Sempozyumda konuşan Atatürk Üniversitesi Rektör Yardımcısı Prof. Dr. Hüseyin Özer, 'Sosyal medyanın hayatımızda her geçen gün daha fazla yer edindiği bu dönemde insanlar yapay bir alana bilgi taşımakta, bıraktığı izlerle kendini orada görünür kılmakta ve var olmanın hazzını yaşamaktadır. Bu da yapay zek ağlarıyla kişinin kendi kendini çepeçevre kuşatması anlamına gelmektedir. İnsan türünün bilişsel ve fiziksel yeteneklerinin arttırılması, hastalanma ve yaşlanma gibi zayıf yönlerinin azaltılması veya ortadan kaldırılması amacıyla bilim ve teknolojiden faydalanılması gerektiğini öne süren entelektüel ve kültürel hareket olarak tanımlanan transhümanizm yapay zeka temelli nano, info nanobilim ve romanbilim teknolojilerini kullanarak hastalıkları ortadan kaldırmayı, yaşlanmayı mümkün olduğunca geciktirmeyi ve nihai noktada ölümsüzlüğe ulaşmayı hedeflemektir. Yapay zeka, transhümanizim ve posthümanizm olgularının farklı bilim alanlarının gözleminde daha iyi anlaşılması imkanını veren ve belli bir literatürün oluşmasın katkı sağlayan sempozyum bu yönü ile Türkiye'de ilk olma özelliği taşımaktadır' diye konuştu.
Diyanet İşleri Başkanlığı Dini Yayınlar Genel Müdürü Doç. Dr. Fatih Kurt, 'Teknoloji çağında zek ve duygu yönünden insanlara benzeyen yapay zekalı robotlar, nanoteknolojik ve biyoteknolojik ürünler iletişim kurabildiğimiz eşyalar, adeta gerçek izlenimi arttırılmış ya da sanal gerçeklikler bu idealin gerçekleşmesi için atılmış en önemli adımlardır.
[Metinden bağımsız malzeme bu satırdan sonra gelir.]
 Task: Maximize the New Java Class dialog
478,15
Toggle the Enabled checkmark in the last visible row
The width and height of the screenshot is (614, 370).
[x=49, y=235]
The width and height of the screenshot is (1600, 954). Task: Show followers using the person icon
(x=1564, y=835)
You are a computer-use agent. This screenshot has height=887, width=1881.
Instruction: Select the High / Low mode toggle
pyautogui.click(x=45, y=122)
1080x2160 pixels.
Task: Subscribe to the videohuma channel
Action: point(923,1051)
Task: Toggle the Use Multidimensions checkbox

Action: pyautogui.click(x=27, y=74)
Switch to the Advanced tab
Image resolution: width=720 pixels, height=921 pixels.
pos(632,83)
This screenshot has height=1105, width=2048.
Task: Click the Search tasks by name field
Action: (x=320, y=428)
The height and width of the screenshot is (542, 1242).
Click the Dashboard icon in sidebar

Söz konusu teknolojik adımlar insanın dini hayatını, sosyal yaşamını pek çok yönünde etkileyen, insanın fiziksel ve bilişsel yeteneklerinin arttırılması, yaşlanma ve hastalanma gibi arzu edilmeyen yönlerinin ortadan kaldırılması amacıyla teknolojik imknlardan faydalanılması gerektiğini öne süren Transumanizm akımının ortaya çıkmasına neden olmuştur. ' diye konuştu.
Sempozyum, açılış konuşmaları sonrası bilim insanlarının bildiri sunumları ile devam etti.